A red health state for any of these components is unrecoverable for the current flight:
- `frame_ingest` red → no input → cannot operate.
- `mavlink_layer` red → no UAV control → trigger RTL via the autopilot's failsafe (the autopilot itself enforces this when MAVLink heartbeat stops).
- `mission_executor` red → mission lifecycle stuck → operator must take RC control.
A red health state for these components is degraded-but-survivable:
- `detection_client` → continue zoom-out sweep; lose Tier 1.
- `movement_detector` → continue; lose movement-candidate POI source.
- `semantic_analyzer` → continue; surface Tier-1-only POIs.
- `vlm_client` → fail-closed (POIs surfaced without VLM evidence).

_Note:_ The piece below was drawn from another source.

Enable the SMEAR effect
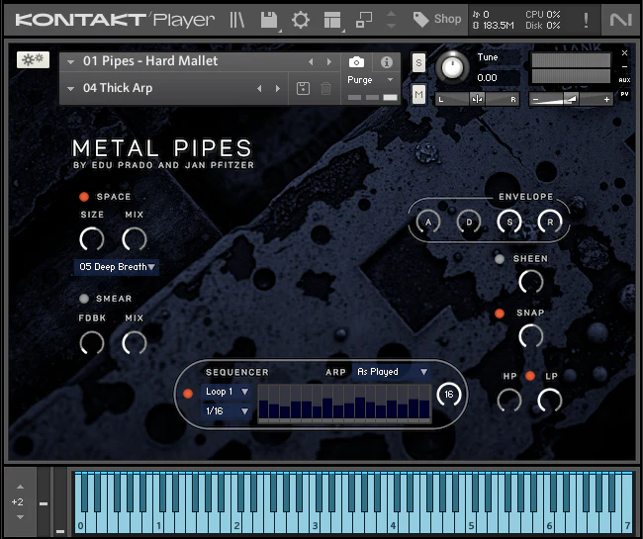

- `mapobjects_store` → continue with in-memory state; persistent diff lost on restart. Sync state may transition to `Stale` (operator visible).
- `mapobjects_sync` (logical, owned by `mission_client`) → mission proceeds with stale snapshot; post-flight push retries via leftover spool. Operator sees `mapobjects_sync = degraded`.

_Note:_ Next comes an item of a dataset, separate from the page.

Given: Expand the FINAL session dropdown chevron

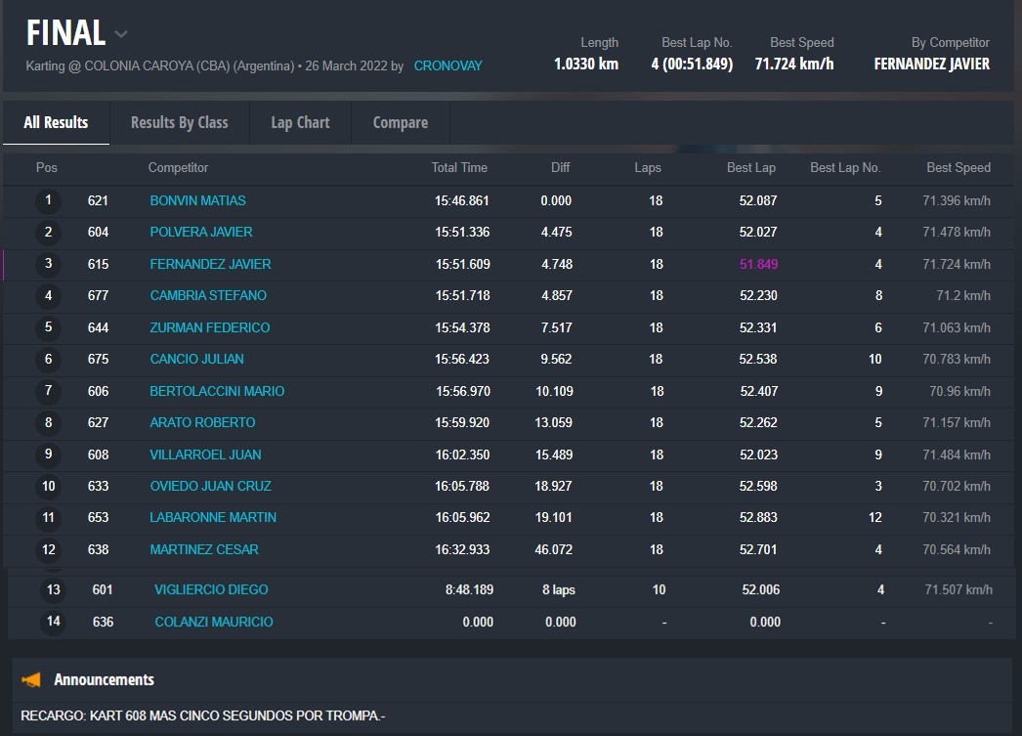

- `operator_bridge` / `telemetry_stream` → continue zoom-out sweep; pause POI surfacing; resume on reconnect. F10 lost-link ladder owns the larger response.
- `gimbal_controller` → pause zoom-in / target-follow; zoom-out sweep stops.
- `mission_client` → continue current mission from in-memory copy.
## 6. Replay-driven debugging
All non-trivial decisions in `scan_controller`, `movement_detector`, `semantic_analyzer`, `vlm_client`, and `mission_executor` are reconstructable from logs + the (size-capped) raw inputs that drove them:
- Frame seq, gimbal state at decode, telemetry sample used, Tier-1 detections returned, Tier-2 score, VLM raw response (size-capped), operator command, resulting state transition.
This is the foundation of the replay-based integration tests in `ci_cd_pipeline.md §2`.
## 7. Out of scope here
- Suite-wide observability stack choice (OTLP vs Loki vs Tempo vs Promtail) — owned by suite ops.
- Persistent log retention policy — owned by suite ops.
- Alerting routing (Slack / PagerDuty / email) — owned by suite ops.